FAS, depending on the factors such as location, population and race studied is considered one of the leading known causes of mental retardation and birth defects, with 0.2 – 1.5 out of every 1,000 live births (Ismail, Buckley, Budacki, Jabbar, & Gallicano, 2010) and as many as 40,000 infants born with some sort of disorder or complication related to alcohol consumption every year. (Mayo Clinic, 2009)

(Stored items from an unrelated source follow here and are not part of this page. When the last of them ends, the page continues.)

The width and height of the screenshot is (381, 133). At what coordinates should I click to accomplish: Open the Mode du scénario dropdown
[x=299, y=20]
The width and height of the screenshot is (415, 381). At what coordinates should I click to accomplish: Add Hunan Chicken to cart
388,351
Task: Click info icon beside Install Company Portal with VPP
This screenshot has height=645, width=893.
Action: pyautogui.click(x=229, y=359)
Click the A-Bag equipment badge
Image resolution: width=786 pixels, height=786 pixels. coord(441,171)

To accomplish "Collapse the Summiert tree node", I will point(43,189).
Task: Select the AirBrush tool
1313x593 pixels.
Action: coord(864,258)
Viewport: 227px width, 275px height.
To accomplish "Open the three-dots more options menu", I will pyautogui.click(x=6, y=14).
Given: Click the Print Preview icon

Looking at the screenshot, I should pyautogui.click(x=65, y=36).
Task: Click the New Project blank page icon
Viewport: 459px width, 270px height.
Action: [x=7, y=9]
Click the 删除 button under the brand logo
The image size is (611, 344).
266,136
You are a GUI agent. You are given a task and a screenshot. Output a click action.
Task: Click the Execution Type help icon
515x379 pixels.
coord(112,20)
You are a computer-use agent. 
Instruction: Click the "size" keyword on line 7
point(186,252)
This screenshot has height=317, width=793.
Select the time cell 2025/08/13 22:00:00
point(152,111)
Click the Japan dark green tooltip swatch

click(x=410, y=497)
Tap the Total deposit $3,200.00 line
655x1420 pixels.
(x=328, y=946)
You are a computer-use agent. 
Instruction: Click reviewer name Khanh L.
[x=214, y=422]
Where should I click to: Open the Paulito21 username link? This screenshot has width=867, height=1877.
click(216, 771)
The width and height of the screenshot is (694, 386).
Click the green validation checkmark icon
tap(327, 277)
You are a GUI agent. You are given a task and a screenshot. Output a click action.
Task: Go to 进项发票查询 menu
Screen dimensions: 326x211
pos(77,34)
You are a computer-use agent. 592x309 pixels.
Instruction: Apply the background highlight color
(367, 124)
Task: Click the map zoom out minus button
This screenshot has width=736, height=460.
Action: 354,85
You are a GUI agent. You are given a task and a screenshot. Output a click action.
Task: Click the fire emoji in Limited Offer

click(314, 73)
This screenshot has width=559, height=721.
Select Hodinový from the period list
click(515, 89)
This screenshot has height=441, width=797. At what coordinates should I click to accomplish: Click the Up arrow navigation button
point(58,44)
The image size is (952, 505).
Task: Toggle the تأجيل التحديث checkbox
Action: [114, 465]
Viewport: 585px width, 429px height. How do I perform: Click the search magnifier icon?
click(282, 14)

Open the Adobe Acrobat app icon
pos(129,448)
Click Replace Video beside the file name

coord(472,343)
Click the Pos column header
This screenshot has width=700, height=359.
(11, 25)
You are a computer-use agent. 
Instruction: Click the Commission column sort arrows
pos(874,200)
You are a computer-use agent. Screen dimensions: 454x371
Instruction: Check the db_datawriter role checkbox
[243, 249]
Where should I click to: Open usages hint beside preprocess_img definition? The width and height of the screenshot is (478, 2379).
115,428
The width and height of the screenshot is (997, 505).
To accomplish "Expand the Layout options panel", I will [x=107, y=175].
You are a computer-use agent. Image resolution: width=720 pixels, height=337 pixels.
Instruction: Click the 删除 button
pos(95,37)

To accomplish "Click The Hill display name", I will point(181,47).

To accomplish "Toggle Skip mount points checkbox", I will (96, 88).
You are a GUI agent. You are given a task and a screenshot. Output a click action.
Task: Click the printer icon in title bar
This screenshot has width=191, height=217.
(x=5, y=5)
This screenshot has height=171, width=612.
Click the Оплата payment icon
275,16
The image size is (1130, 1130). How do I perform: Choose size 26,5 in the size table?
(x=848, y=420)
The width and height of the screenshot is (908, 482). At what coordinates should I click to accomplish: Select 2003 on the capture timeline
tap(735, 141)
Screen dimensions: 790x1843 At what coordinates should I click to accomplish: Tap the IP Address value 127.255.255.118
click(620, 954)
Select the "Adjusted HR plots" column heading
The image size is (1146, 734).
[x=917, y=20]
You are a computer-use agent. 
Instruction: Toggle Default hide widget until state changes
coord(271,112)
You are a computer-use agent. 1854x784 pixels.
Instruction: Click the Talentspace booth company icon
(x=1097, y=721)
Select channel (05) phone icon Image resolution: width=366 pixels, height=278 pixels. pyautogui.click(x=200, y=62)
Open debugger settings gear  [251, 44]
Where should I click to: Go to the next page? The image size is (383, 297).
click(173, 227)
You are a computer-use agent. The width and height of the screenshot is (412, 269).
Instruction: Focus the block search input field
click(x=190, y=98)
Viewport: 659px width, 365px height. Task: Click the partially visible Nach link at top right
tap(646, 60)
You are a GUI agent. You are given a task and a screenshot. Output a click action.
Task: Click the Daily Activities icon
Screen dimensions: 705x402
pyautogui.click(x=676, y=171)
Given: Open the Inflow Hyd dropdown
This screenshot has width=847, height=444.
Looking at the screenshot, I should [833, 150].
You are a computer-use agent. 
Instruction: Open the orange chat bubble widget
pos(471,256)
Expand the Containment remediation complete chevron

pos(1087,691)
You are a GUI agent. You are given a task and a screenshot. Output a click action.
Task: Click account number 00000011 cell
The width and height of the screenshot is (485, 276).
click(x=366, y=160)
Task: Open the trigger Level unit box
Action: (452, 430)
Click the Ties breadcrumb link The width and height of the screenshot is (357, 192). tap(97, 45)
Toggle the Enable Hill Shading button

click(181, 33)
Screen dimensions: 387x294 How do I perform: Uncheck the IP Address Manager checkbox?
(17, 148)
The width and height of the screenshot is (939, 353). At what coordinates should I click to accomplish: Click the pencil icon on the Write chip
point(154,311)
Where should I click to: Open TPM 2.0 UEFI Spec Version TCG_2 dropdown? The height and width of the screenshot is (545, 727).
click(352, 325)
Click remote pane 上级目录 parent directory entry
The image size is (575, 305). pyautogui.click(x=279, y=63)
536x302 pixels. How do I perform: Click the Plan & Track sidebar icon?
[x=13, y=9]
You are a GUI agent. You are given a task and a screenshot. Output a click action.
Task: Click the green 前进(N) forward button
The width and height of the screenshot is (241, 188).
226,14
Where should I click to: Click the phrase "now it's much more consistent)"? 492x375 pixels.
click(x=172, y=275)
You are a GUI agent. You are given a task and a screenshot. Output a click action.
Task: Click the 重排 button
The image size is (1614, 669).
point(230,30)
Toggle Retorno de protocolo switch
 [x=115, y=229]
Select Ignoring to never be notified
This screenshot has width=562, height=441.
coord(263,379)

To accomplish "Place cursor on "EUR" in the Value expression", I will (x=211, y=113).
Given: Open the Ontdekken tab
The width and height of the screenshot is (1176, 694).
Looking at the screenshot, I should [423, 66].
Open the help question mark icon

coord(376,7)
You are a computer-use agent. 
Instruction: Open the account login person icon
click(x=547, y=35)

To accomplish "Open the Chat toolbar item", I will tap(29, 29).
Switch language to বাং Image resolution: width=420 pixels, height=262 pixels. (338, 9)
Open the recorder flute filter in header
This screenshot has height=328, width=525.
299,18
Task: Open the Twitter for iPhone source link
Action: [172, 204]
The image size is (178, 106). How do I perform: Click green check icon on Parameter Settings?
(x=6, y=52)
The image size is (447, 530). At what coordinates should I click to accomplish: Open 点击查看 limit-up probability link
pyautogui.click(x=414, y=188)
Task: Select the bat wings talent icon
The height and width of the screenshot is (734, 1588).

The severity that the disorder may have on a fetus depends on the amount of alcohol that was consumed and the time of consumption when the fetus was in uetero. FAS does not always result from high amounts of alcohol ingested by the mother, but possibly when it was consumed. The most critical time of fetal development in pregnancy is throughout the first trimester when the fetal body systems and organs are in the most vital stages of development, and are at risk for being severely altered, effecting every individual diagnosed in different ways. The central nervous system and brain are most affected, leading to developmental and cognitive alterations as well as physical changes of the child that is born with FAS. (Ismail, Buckley, Budacki, Jabbar, & Gallicano, 2010)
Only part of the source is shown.